_Instructions for the task_
The records below must be transcribed exactly, with each picture left out.

_Supplied material_
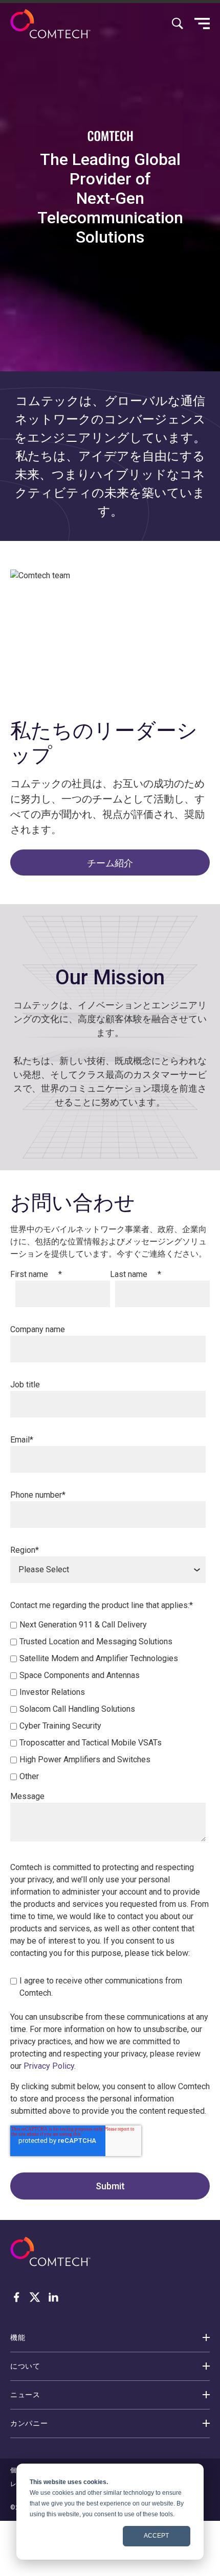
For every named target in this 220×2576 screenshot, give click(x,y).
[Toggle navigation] (202, 23)
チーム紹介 (110, 862)
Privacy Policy (49, 2066)
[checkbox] (108, 1701)
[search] (177, 23)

_Answer space_
For every named target in this 220×2576 screenshot, give click(x,y).
[Toggle navigation] (202, 23)
チーム紹介 (110, 862)
Privacy Policy (49, 2066)
[checkbox] (108, 1701)
[search] (177, 23)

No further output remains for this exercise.